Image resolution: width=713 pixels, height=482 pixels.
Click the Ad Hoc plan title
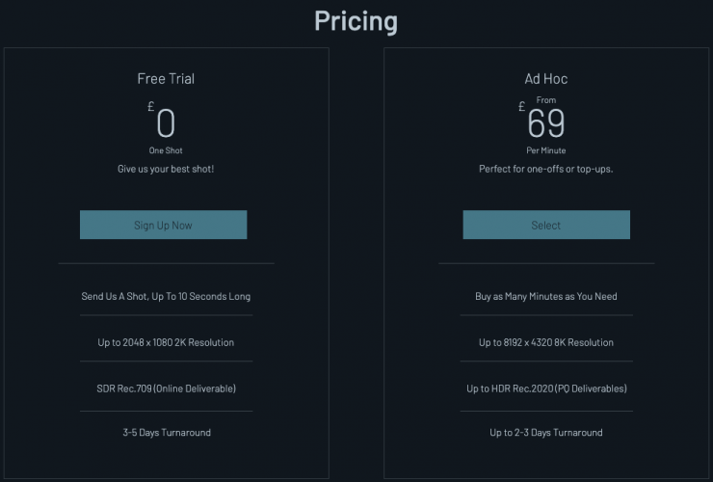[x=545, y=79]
********
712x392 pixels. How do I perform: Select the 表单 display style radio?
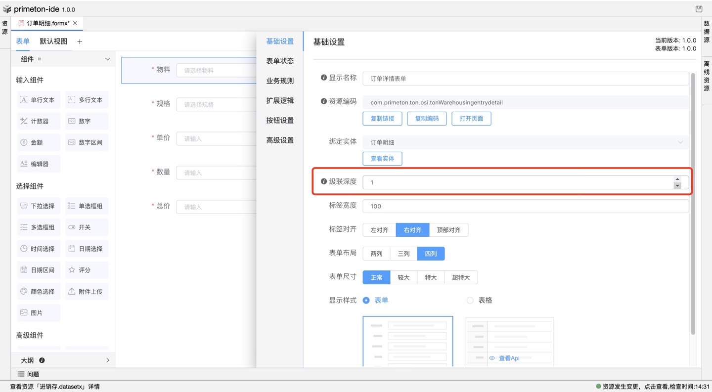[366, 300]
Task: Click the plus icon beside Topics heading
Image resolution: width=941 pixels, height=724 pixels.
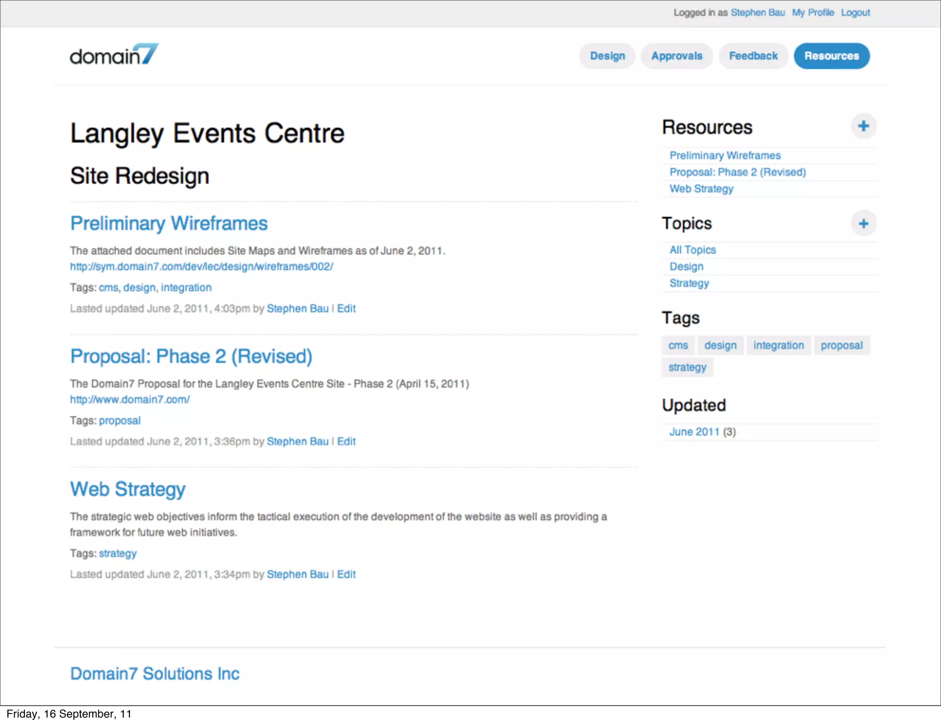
********
__TASK PROMPT__: Please reproduce the material from the line with "712x392 pixels. How" up to and including the line with "Image resolution: width=941", switching "plus icon" to "add button" and keeping everything else the same. Leave the pictures out of your answer.

__WRITTEN RESPONSE__:
712x392 pixels. How do I perform: Select the 表单 display style radio?
[366, 300]
Task: Click the add button beside Topics heading
Image resolution: width=941 pixels, height=724 pixels.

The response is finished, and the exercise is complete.